• **What is being asked**:
Each line of the data that includes the string "agent" is to be copied out.

• **Collected data**:

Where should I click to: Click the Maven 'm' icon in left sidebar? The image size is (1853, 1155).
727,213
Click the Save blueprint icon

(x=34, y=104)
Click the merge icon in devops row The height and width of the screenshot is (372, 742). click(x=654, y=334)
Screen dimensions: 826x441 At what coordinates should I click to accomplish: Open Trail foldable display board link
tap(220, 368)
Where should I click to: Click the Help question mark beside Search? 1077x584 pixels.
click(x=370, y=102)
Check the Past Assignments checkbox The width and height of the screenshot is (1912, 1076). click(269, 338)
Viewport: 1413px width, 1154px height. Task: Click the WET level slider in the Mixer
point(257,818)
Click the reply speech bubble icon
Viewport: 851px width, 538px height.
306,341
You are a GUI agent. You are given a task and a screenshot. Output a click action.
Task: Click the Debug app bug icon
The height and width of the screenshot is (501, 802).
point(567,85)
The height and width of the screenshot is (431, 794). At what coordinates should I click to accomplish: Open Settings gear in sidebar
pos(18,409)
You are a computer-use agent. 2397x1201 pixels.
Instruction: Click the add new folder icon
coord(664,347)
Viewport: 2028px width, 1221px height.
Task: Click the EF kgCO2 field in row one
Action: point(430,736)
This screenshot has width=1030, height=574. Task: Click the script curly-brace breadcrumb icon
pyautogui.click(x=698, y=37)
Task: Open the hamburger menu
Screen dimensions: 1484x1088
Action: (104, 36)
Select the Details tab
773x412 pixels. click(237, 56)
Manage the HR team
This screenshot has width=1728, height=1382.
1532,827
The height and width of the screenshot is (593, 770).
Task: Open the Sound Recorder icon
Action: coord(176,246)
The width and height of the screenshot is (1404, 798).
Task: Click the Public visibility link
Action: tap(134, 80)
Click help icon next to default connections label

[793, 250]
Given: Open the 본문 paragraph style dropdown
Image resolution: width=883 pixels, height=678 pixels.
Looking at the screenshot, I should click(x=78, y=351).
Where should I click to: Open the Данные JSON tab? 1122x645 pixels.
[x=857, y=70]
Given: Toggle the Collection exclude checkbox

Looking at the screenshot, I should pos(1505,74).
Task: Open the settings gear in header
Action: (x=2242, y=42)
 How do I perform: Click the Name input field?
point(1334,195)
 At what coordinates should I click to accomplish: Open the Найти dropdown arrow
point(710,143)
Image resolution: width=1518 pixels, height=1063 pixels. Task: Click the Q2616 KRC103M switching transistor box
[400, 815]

• **Result of this task**:
You are a GUI agent. You are given a task and a screenshot. Output a click action.
You are a computer-use agent. 2397x1201 pixels.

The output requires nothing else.